Next Word Prediction using GLM

Narendra S. Shukla
October '2016

Analyzing the Corpus

  • For the sake of this Analysis, a Data-Set from (HC Corpora) was used, http://www.corpora.heliohost.org

  • Original Data-Set consisted of 899288 Blogs, 1010242 News and 2360148 Tweets

  • Exploratory Data Analysis was done on 10k Blogs, News and Tweets (from HC Corpora) using “tm” and “RWeka” packages

  • Here's the report of the Analysis, http://rpubs.com/NarenShukla/TextDataMining

  • This Exploratory Data Analysis laid solid foundation for building Next Word Prediction (NWP) Algorithm, down the line

  • Noticed performance bottlenecks in using “tm” and “RWeka” packages, while scaling to higher volumes

  • So used “Stylo” package instead, to build the model, for faster performance

Building the Language Model

  • Loaded 25% of Corpus (Blogs, News and Tweets) using “Stylo” package and created (Bigrams, Trigrams, Quadgrams & Unigrams) Frequency Lists from it, in 1 hour

  • Pre-Processing applied was : Remove Non-English Words, Remove Swear Words, Remove Punctuation, Use lower-case

  • English Stop-Words were NOT REMOVED. Stemming was NOT REMOVED. They played vital role in next word prediction (NWP) logic

  • “Stylo” package commands used were, like, (load.corpus.and.parse), (delete.stop.words), (make.frequency.list)

  • To speed up the performance further, from each of the N-grams, only those Frequencies were retained which were Greater than MEAN(Frequency) for that N-gram

  • The Final (Bigrams, Trigrams, Quadgrams & Unigrams) were written to CSV files, which would be fed to NWP algorithm at run-time

  • The NWP (Next Word Prediction) algorithm would read these files in, load them into (data.tables) and also use (setkey) commands to index (word) column of these N-grams

  • These measures ensured that the NWP algorithm returned results in reasonable amount of time

The Next Word Prediction (NWP) Algorithm

  • Basic N-gram models calculate conditional probability of the (n)th word based on (Maximum Likelyhood) estimate of (n-1) words sequence

  • Smoothing methods “reduce” probability mass of occurring sequences and “assign” reasonable probabilities to sequences that didn't occur in the corpus

  • Considered various smoothing methods like “backoff”, “interpolated”, “Good-Turing Estimate”, “Absolute Discounting” and “Kneser-Ney Smoothing”

  • Finally settled down to “Generalized Lauguage Models (GLM)” based on “t sequences” (Typology Lauguage Models) of Jugend forscht project

  • This model splits word sequences \( w_{i-n+1}^{i} \) into (n-1) different t sequences, \( (t_{i-n+1}^{i}, t_{i-n+2}^{i}, ..., t_{i-1}^{i}) \) and then calculates conditional probability of each sequence and aggregates them

  • GLM achieves reduction of data sparsity, by replacing every word in a sequence (except 1st and last word) with a wildcard (*) word.
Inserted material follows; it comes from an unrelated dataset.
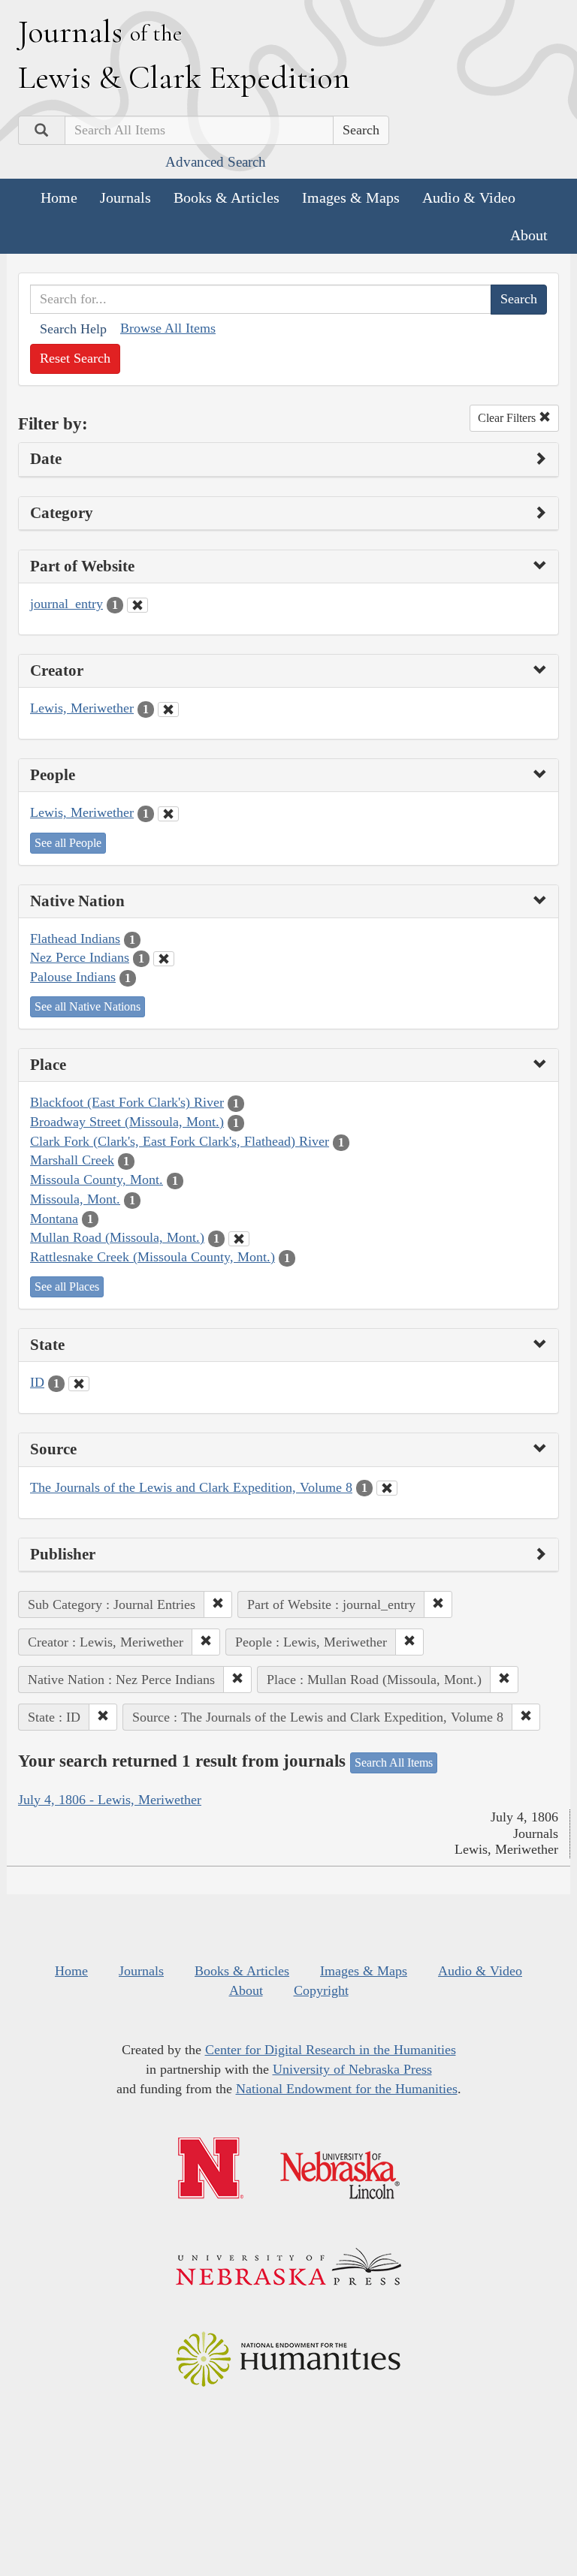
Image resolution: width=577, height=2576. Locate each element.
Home (59, 197)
Hence this model yields better results for unseen sequences, than any other Smoothing Model including Kneser-Ney

  • Reference - https://west.uni-koblenz.de/sites/default/files/BachelorArbeit_MartinKoerner.pdf

The Next Word Prediction (NWP) Shiny App

  • Let's say, you are given a phrase (hope you get) and you have to determine the Probability of word (to). GLM t-sequence model works this way,

  • P(ML) (to|hope * *) = c(hope * * to)/c(hope * *)   # Derived from (Quadgram) and (Trigram)
    P(ML) (to|you *) = c(you * to)/c(you *)            # Derived from (Trigram) and (Bigram)
    P(ML) (to|get) = c(get to)/c(get)                  # Derived from (Bigram) and (Unigram)
    
    P(ML) (to|hope you get) = mean(P(ML) (to|hope * *), P(ML) (to|you *), P(ML) (to|get))
    
  • The app can be accessed by URL https://narenshukla.shinyapps.io/predictNextWordApp/

  • The code is available at https://github.com/NarenShukla/predictNextWordApp

  • You enter the Sentence, for which, you want the App, to Predict the Next Word. You have to Press (Fetch Results) Button to See Results. The app takes the last 3 words. And tries to predict the Next Word. If it can't do that, it will take last 2 words. Else, it takes the last Word

  • This will trigger the backend logic. You will get the message … Running Prediction Logic. Once it's done, the results are displayed in the Main Panel

  • You see 2 types of results. One, A WordCloud of Predicted Words. Two, Predicted Words along with their Probabilities and Percents, in Descending Order. The app also lists some of the phrases, previously tried out

  • I am sure you will be amazed by this App !!!